**Selected text:**
==*==

After the exams, Zhang Yang and Jiang Jiao go out for dinner with their high school friends. After seeing Li Bala's name on Zhang Yang's phone, Jiang Jiao forces Zhang Yang to make a choice between her and Li Bala. Zhang Yang calls Li Bala a slut to appease Jiang Jiao, but the moment is caught on Jiang Jiao's camcorder, which is later stolen by Hei Ren's subordinate. Hei Ren, a gangster who is in love with Li Bala, assumes that Zhang Yang is playing with her feelings, and shows the video tape to Li Bala. Unable to accept the fact, Li Bala heads to find Zhang Yang to clarify the misunderstanding. However, she dies in a car accident along the way. As she is dying, Li Bala whispers her last words into Li'er's ears, telling her to pass it on to Zhang Yang. However, because of her condition, Li Er is unable to hear what Li Bala says.

After graduation, Zhang Yang and Jiang Jiao head to Beijing while Li Er and Xu Yi go to Shanghai. Li Er and Xu Yi start to date, but soon break up after Li Er finds out that Xu Yi is cheating on her. Li Er heads back to her hometown, where she chances upon Zhang Yang, whom she eventually forgives. She chances upon a note left by Li Bala, who wrote that she wanted Zhang Yang to be happy. Li Er decides to pass on the note to Zhang Yang, telling him that it is Li Bala's last words for him.

In the year 2013, everyone has graduated. Li Er is employed into a company in Shanghai. Zhang Yang, who has gradually fallen in love with Li Er, whispers gently into her ears as Li Er meets his eyes and smiles.

==Cast==
- Chen Duling as Li Er
- Ou Hao as Zhang Yang
- Yang Yang as Xu Yi
- Ma Sichun as Li Bala
- Duan Bowen as Heiren
- Hu Xia as You Ta
- Guan Xiaotong as Jiang Jiao
- Bao Wenjing
- Jiang Wenli
- Chen Taishen
- Xie Na

==Soundtrack==
- The Left Ear
  - Composer: Wang Zongxian
  - Lyricist: Lin Xi
  - Performer: Zhao Wei
- Rest Assured to Fly
  - Performer: Ou Hao, Yang Yang, Hu Xia
- A Beautiful Yesterday
  - Performer: Hu Xia

==Reception==
===Box office===
It opened Friday, April 24, 2015 in China, earning $31.49 million, coming first place at the Chinese box office and third place worldwide, behind Avengers: Age of Ultron and Furious 7. In its second weekend, it earned $15.57 million and fell to No. 3 behind Furious 7 and You Are My Sunshine. In its third weekend, the film grossed $4.36 million for a No. 4 finish behind Chappie, Furious 7, and You Are My Sunshine.

==*==

**Work to complete:**
- 1) Answer these from the film summary:
(a) Which city do Li Er and Xu Yi go to after graduation?
(b) Who performs "A Beautiful Yesterday"?
(c) How much did the film earn in its second weekend?
- 2) Name every other film mentioned in the box office section of the film summary.
- 3) Write a continuation of the film summary, picking up right after its sentence about the third weekend.
The data that comes next has no connection to the film summary.

**Given data:**
==*==

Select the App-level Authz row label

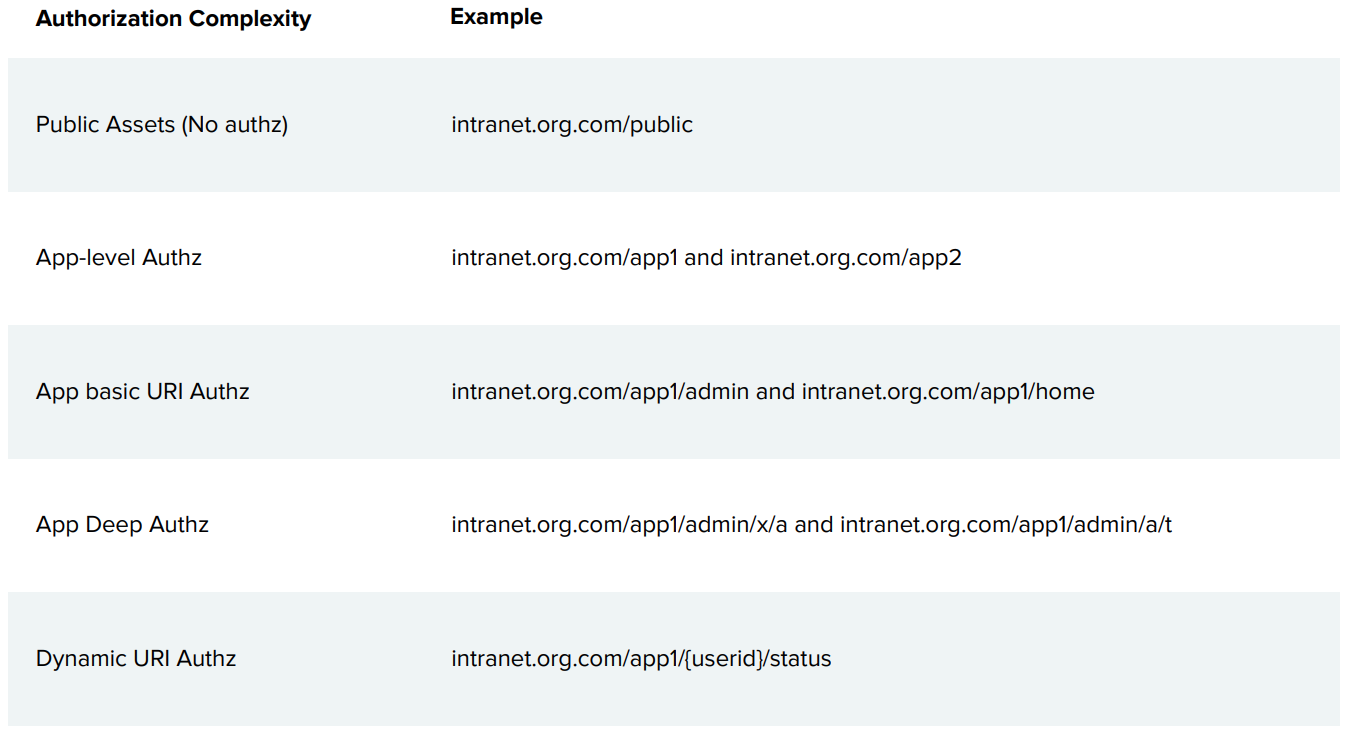[x=119, y=258]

==*==

**Outputs by task:**
- 1)
(a) Shanghai
(b) Hu Xia
(c) $15.57 million

- 2)
Avengers: Age of Ultron
Furious 7
You Are My Sunshine
Chappie

- 3)
===Critical reviews===
Variety said the film succeeded in immersing audience in the characters, and praised the actors' heartfelt performances, in particularly Sandra Ma.

==Awards and nominations==

| Year | Award | Category | Recipient | Result | Ref. |
| 2015 | 52nd Golden Horse Awards | Best New Director | Alec Su | Nominated |  |
| Best Supporting Actress | Sandra Ma | Nominated |
| 5th Beijing International Film Festival | Best Youth Literature IP of the Year | The Left Ear | Won |  |
| 2016 | 8th Macau International Movie Festival | Most Potential Actress | Guan Xiaotong | Won |  |
| 18th Huading Awards | Best New Actor | Yang Yang | Nominated |  |
| 23rd Beijing College Student Film Festival | Most Popular Director | Alec Su | Won | ^{[citation needed]} |
| 18th Taipei Film Festival | Best Cinematography | Zhao Fei | Won |  |
| 20th Huading Awards | Top 50 movies | The Left Ear (Rank 18) | Won |  |
| 16th Chinese Film Media Awards | Most Anticipated Actor | Ou Hao | Won |  |

==See also==
- Secret Fruit (2017)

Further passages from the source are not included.